C’est indéniablement une réussite. Lancée le 26 août dernier sur Kickstarter, la levée de fonds initiée par MusOpen a largement atteint ses objectifs. En effet, le projet a reçu près de cinq fois plus de promesses de dons que le seuil fixé au départ (11 000 dollars). À l’heure actuelle, la somme totale dépasse les 51 700 dollars.

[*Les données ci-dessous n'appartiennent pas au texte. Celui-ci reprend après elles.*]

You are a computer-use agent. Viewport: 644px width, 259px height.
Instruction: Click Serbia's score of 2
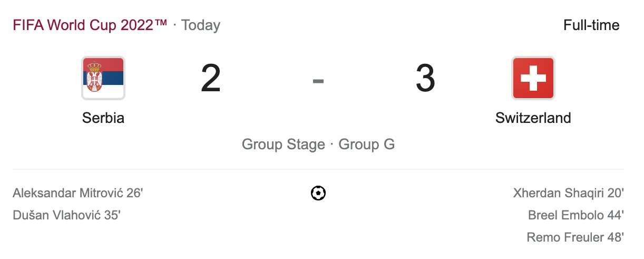point(211,79)
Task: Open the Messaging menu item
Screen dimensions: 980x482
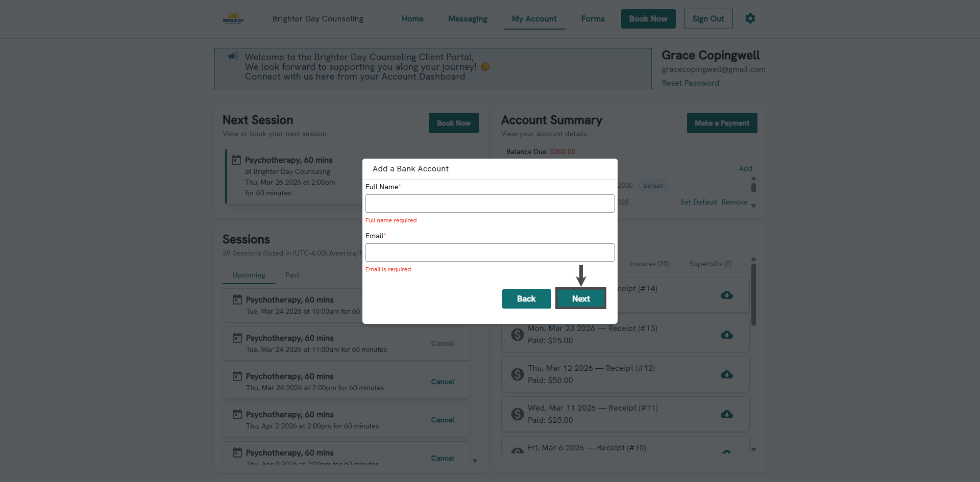Action: [468, 19]
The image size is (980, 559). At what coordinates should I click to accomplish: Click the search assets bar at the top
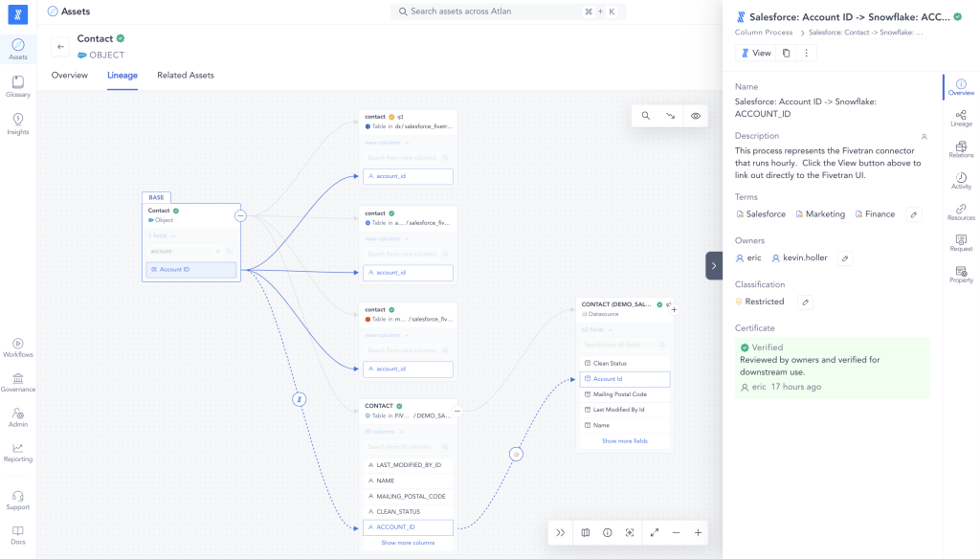click(498, 11)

Et il reste encore dix-huit heures pour amasser encore plus d’argent.

Démarré il y a deux ans, le projet de MusOpen veut tout simplement libérer la musique classique des droits d’auteur exclusifs. En effet, si de nombreuses œuvres sont tombées dans le domaine public depuis des dizaines d’années, les enregistrements sonores actuellement disponibles sont couverts par la propriété intellectuelle, ce qui empêche de fait le public de jouir complètement des catalogues des grands noms de la musique classique.

Pour se débarrasser de ces chaînes, l’idée un peu folle d’Aaron Dunn, le fondateur de MusOpen, était alors toute simple : engager un orchestre professionnel qui accepterait de ré-enregistrer un certain nombre d’œuvres du répertoire classique afin d’obtenir des enregistrements de grande qualité et libres de droit. L’orchestre renoncerait alors à ses droits contre une importante somme d’argent.

Maintenant que l’objectif des 11 000 dollars a été atteint, comment utiliser au mieux cet argent ? De nombreux orchestres professionnels existent de par le monde, mais tous n’ont pas la même réputation. Par conséquent, tous ne sont pas accessibles au même prix. Comme le fait remarquer Nate Anderson, une formation comme l’Orchestre philharmonique de Londres assurerait à MusOpen une visibilité importante pour assurer la pérennité du projet. Mais l’enregistrement d’une seule œuvre pourrait nécessiter la mobilisation de tous les dons.

À l’inverse, MusOpen pourrait se tourner vers un orchestre moins réputé sur la scène internationale. La visibilité médiatique sera moins forte, mais le projet pourra au moins enregistrer plus qu’une seule œuvre. À titre d’exemple, selon Ars Technica, il faudrait « seulement » entre 10 000 et 15 000 dollars pour engager l’Orchestre philharmonique de Prague.

À quelques heures de la fin de la levée de fonds, Aaron Dunn va devoir rendre ses derniers arbitrages. Et composer avec l’enthousiasme des participants qui ont mis la main à la poche pour concrétiser les ambitions de MusOpen.